Professor Coote explained that the move to online services was also “very positive as it reduced the barriers of transport, accessibility, time and fatigue” for participants who have mobility issues.

“As these are progressive conditions they would deteriorate without physiotherapy treatment, particularly during the pandemic when general mobility was limited due to restrictions in addition to not being able to go out to physio. 87.6% improved or maintained their fatigue levels, and 86.3% improved or maintained their balance and strength levels,” she added.

According to the Irish Hip Fracture Database (IHFD) 2020 National Report, 74 hip fracture patients had a Covid diagnosis in 2020 and showed a “lower level of compliance” with hip fracture standards and had “significantly increased mean and median length of stay (periods) in hospital”.

“Inpatient mortality increased from 5% in 2019 to 28% for this group in 2020 but, as this is a small cohort of patients, the data should be interpreted with caution and there will be further analysis conducted as more data become available for patients with both hip fractures and Covid-19”.
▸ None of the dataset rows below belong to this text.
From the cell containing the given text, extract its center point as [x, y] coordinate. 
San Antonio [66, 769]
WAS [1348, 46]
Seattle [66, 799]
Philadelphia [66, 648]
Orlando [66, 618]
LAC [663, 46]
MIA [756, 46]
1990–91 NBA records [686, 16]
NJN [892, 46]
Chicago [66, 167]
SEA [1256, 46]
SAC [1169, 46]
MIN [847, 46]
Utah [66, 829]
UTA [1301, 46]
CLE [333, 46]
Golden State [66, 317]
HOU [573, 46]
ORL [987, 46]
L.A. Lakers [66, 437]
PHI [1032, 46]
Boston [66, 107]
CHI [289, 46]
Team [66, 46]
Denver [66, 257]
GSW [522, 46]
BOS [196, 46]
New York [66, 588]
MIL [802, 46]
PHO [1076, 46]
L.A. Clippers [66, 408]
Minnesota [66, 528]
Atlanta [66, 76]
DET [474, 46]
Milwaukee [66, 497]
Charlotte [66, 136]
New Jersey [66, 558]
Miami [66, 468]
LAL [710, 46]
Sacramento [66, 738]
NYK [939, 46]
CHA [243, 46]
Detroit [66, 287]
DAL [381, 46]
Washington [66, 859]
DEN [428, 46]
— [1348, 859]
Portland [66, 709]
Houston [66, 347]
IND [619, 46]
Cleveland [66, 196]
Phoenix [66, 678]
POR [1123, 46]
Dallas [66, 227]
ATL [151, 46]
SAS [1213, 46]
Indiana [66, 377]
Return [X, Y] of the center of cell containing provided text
The report found that in 2020 there was a 10% reduction in the number of hip fracture patients at University Hospital Limerick admitted to an orthopaedic ward or surgical theatre from the emergency department within the standard four hours.

The Limerick hospital performed well in post operative care, with 93% of hip fracture patients mobilised by a physiotherapist on the day or day after surgery in 2020. There was also a reduction in the number of hip fracture patients developing pressure ulcers following admission.